MySQL Bugs: #119861: Inconsistent query results when using <=> to compare row data with empty set subquery result

Bug #119861	Inconsistent query results when using <=> to compare row data with empty set subquery result
Submitted:	9 Feb 9:01	Modified:	16 Feb 8:35
Reporter:	Xingyu Yang (OCA)	Email Updates:
Status:	Verified	Impact on me:	None
Category:	MySQL Server: Optimizer	Severity:	S3 (Non-critical)
Version:	8.0.44	OS:	Any
Assigned to:		CPU Architecture:	Any

Description:
When using the <=> (null-safe equal) operator to compare a row of data with the result of a single-row subquery, if the subquery returns an Empty set, the final query result becomes unstable and inconsistent (returns unexpected rows in some cases), even though the subquery result remains empty throughout.

How to repeat:
-- 1. Create test tables and insert initial data:
-- sql
create table t1(c1 int default null, c2 int default null);
create table t2(c1 int default null, c2 int default null);
insert into t1 values (1,null);
insert into t2 values (1,1);

-- 2. Verify the subquery returns an empty set:
-- sql
select c1,c2 from t2 where c1=4 order by c1,c2 limit 1;
-- Result: Empty set (0.01 sec)

-- 3. Execute the main query with <=> comparison against the empty subquery:
-- sql
select * from t1 where (c1,c2) <=> (select c1,c2 from t2 where c1=4 order by c1,c2 limit 1);
-- Result: Empty set (0.01 sec) (expected)

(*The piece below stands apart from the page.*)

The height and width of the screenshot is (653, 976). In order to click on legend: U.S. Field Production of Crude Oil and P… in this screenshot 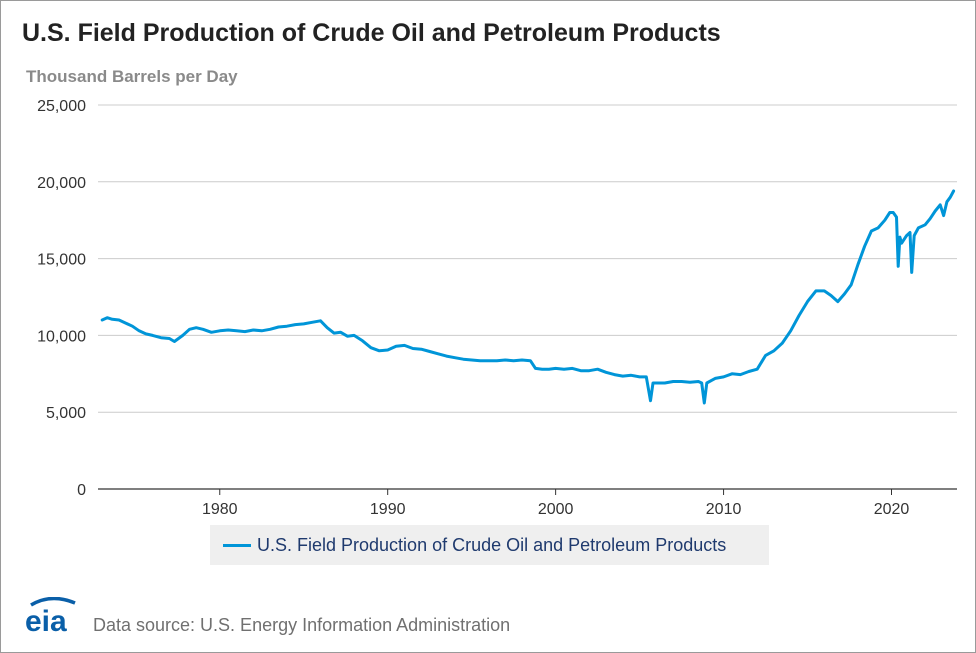, I will do `click(490, 545)`.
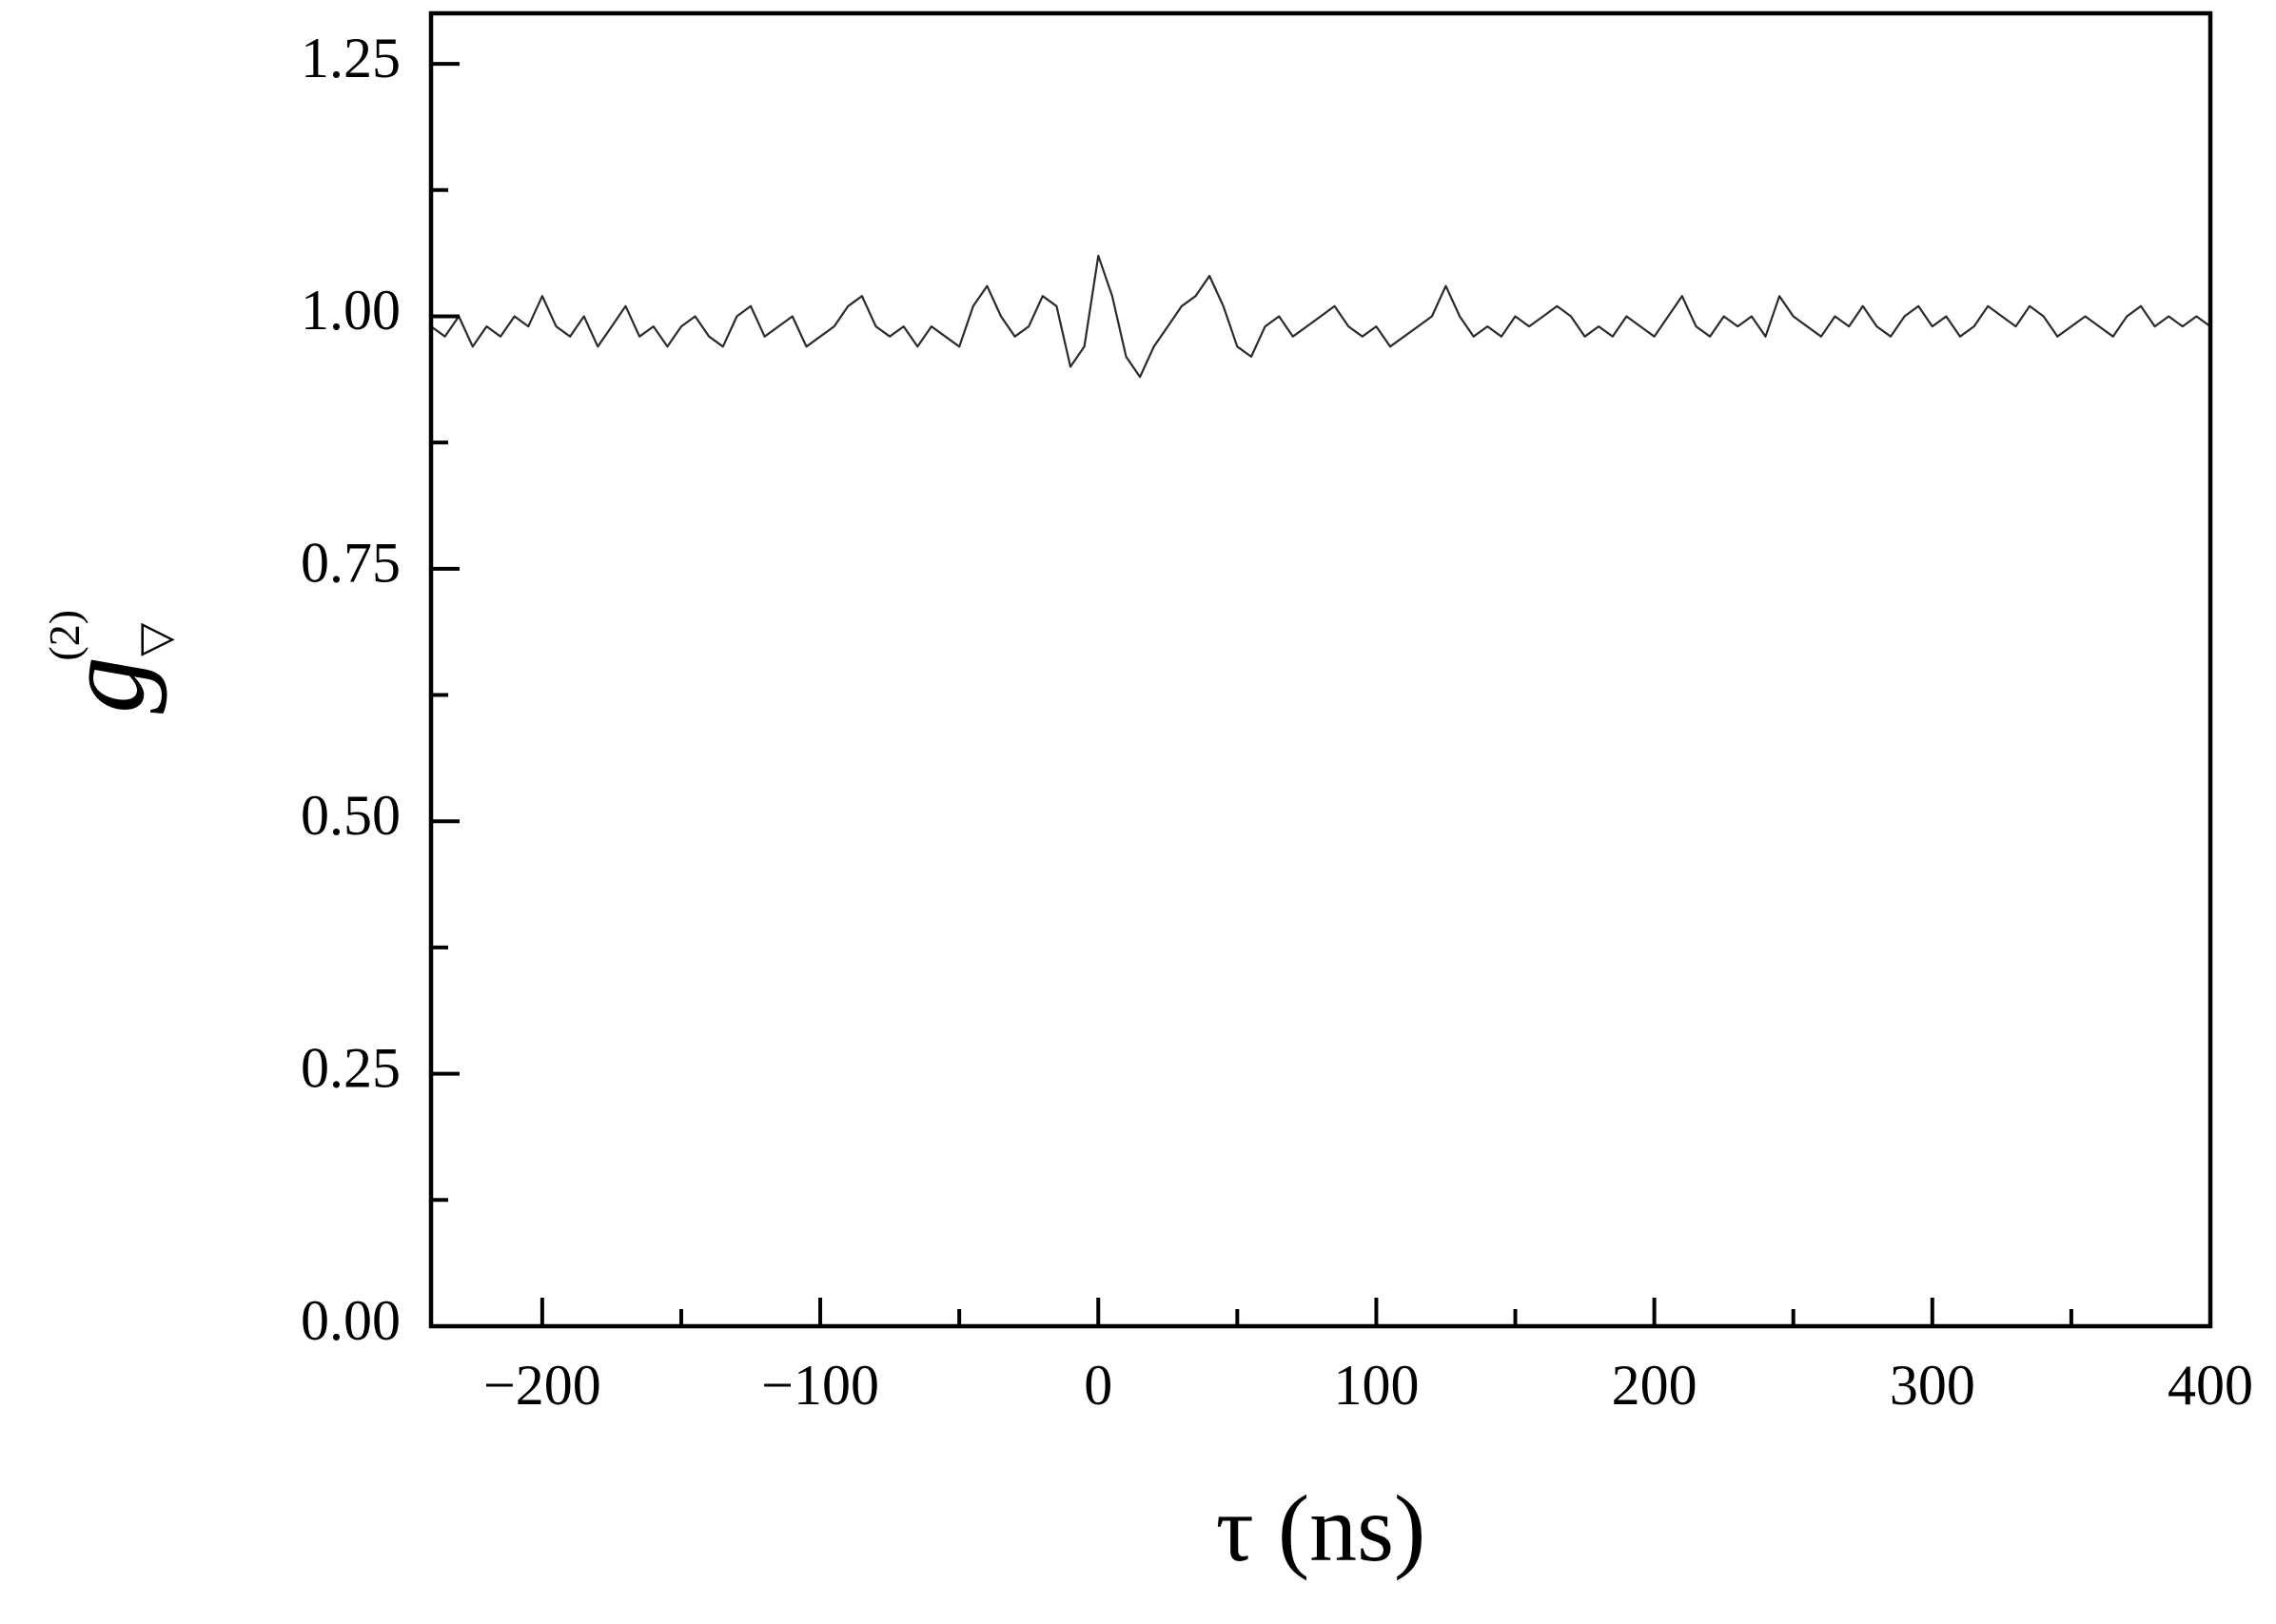  What do you see at coordinates (542, 1386) in the screenshot?
I see `x-tick-label: −200` at bounding box center [542, 1386].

-- 4. Insert additional data into t2 (does not affect the subquery result):
-- sql
insert into t2 values (2,null);

-- 5. Re-verify the subquery still returns empty set:
-- sql
select c1,c2 from t2 where c1=4 order by c1,c2 limit 1;
-- Result: Empty set (0.01 sec) (same as before)

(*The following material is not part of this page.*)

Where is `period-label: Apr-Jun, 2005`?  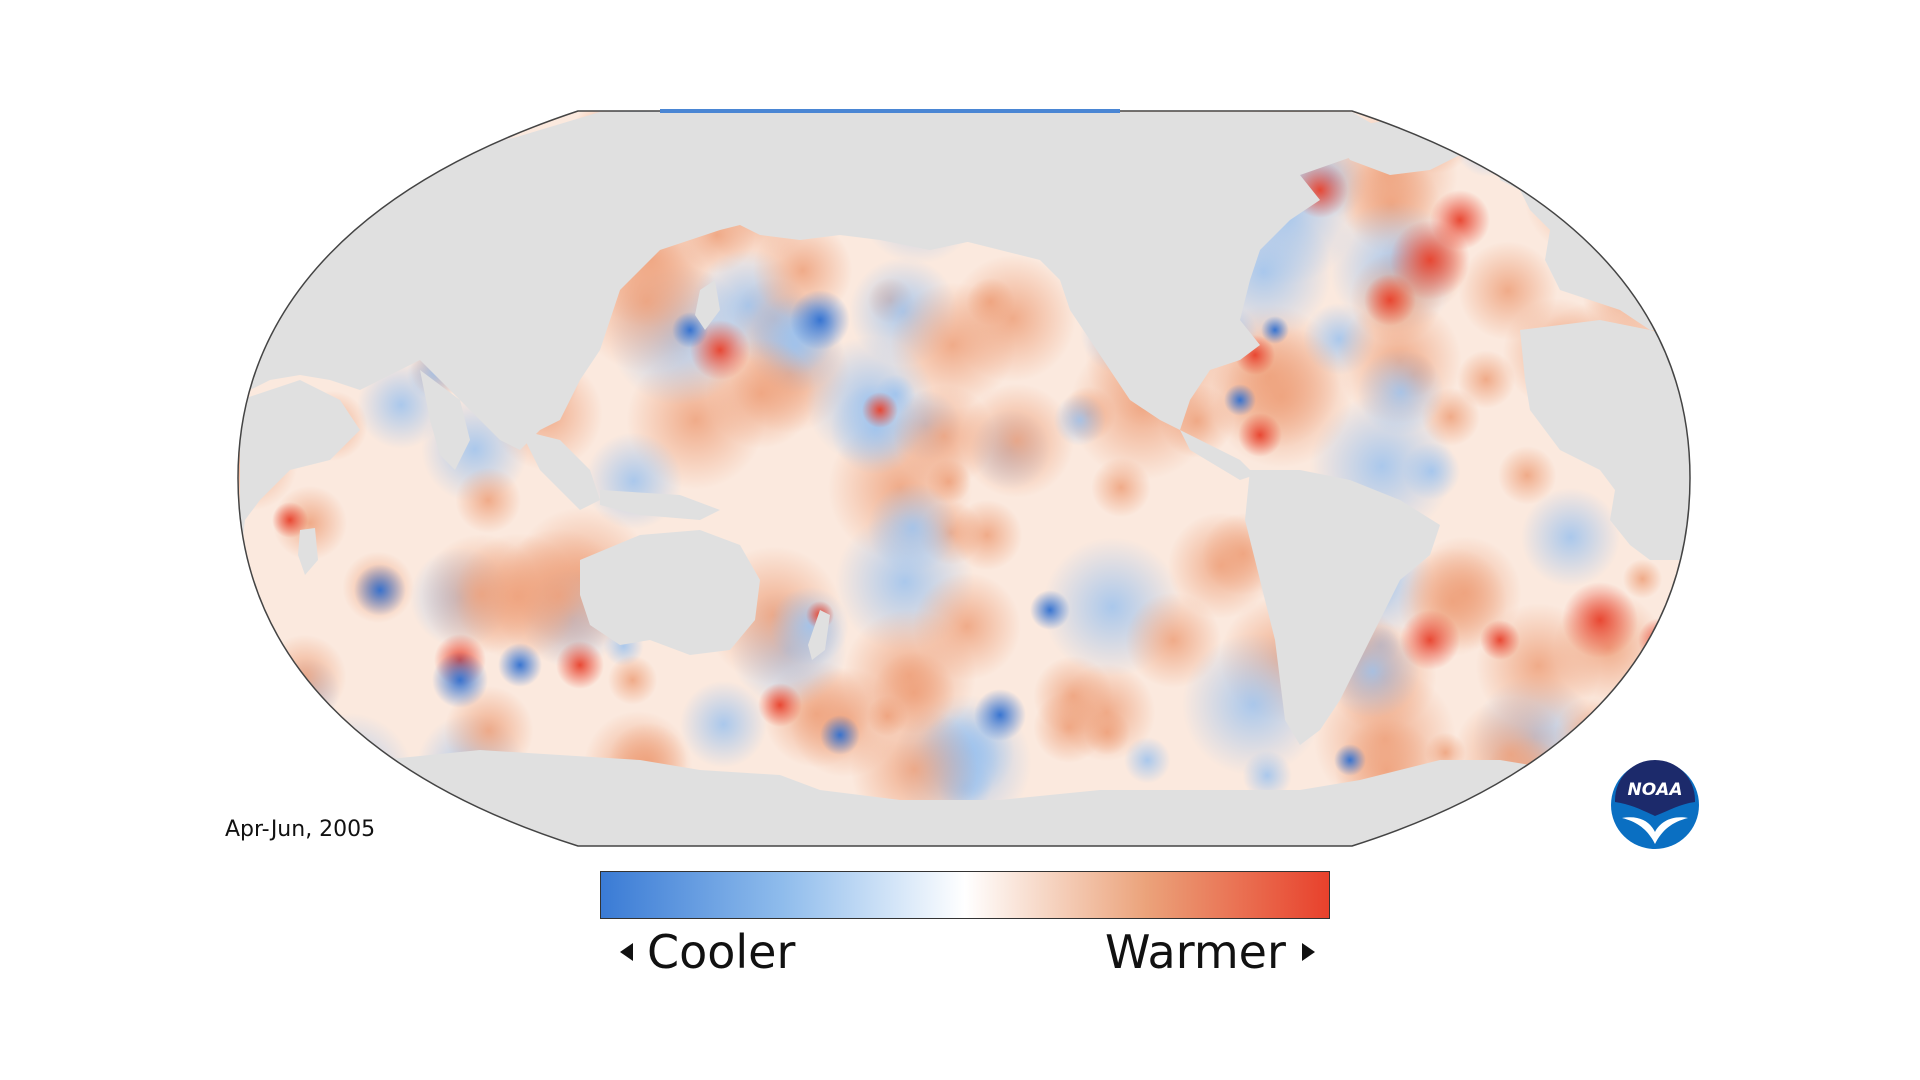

-- 6. Re-execute the main query:
-- sql
select * from t1 where (c1,c2) <=> (select c1,c2 from t2 where c1=4 order by c1,c2 limit 1);
-- Result: Returns row (1, null) (unexpected)

Suggested fix:
Root Cause

The root cause lies in the compare_pair_for_nulls() function used for row comparison with <=>:
When comparing row data (item->result_type()==ROW_RESULT), the function checks each column individually, and considers NULL = NULL as a match (per <=> semantics).
Even though the subquery returns an Empty set, it still executes a table scan. The last row's values remain "residued" in the field buffer. After inserting (2, null) into t2, this residual row (with c2 = NULL) is read during the comparison. Since t1.c2 and the residual t2.c2 are both NULL, the <=> comparison succeeds, leading to the unexpected row being returned.

Fix Solution

Reset the values of all columns in the single-row subquery result when the subquery returns an empty set, to eliminate residual data in the field buffer. The fix modifies sql/item_subselect.cc to explicitly store NULL in all cached columns of the subquery result when the subquery is a single-row type and returns NULL (empty set):

diff --git a/sql/item_subselect.cc b/sql/item_subselect.cc
index e4466735d8c..c39c0bbdbaf 100644
--- a/sql/item_subselect.cc
+++ b/sql/item_subselect.cc
@@ -3072,6 +3072,13 @@ bool SubqueryWithResult::exec(THD *thd) {
   char const *save_where = thd->where;
   const bool res = unit->execute(thd);
   thd->where = save_where;
+  if (item->substype() == Item_subselect::SINGLEROW_SUBS && item->null_value) {
+    Item_singlerow_subselect *item_singlerow =
+        down_cast<Item_singlerow_subselect *>(this->item);
+    for (uint i = 0; i < item_singlerow->cols(); ++i) {
+      down_cast<Item_cache *>(item_singlerow->element_index(i))->store_null();
+    }
+  }
   return res;
 }

Reset the values of all columns in the single-row subquery result when the subquery returns an empty set, (*) I confirm the code being submitted is offered under the terms of the OCA, and that I am authorized to contribute it.

Contribution: 0001-bugfix-Inconsistent-query-results-when-using-to-comp.patch (application/octet-stream, text), 1.02 KiB.

Hi  Xingyu Yang,

Thank you for the test case and the contribution. Verified the bug as described.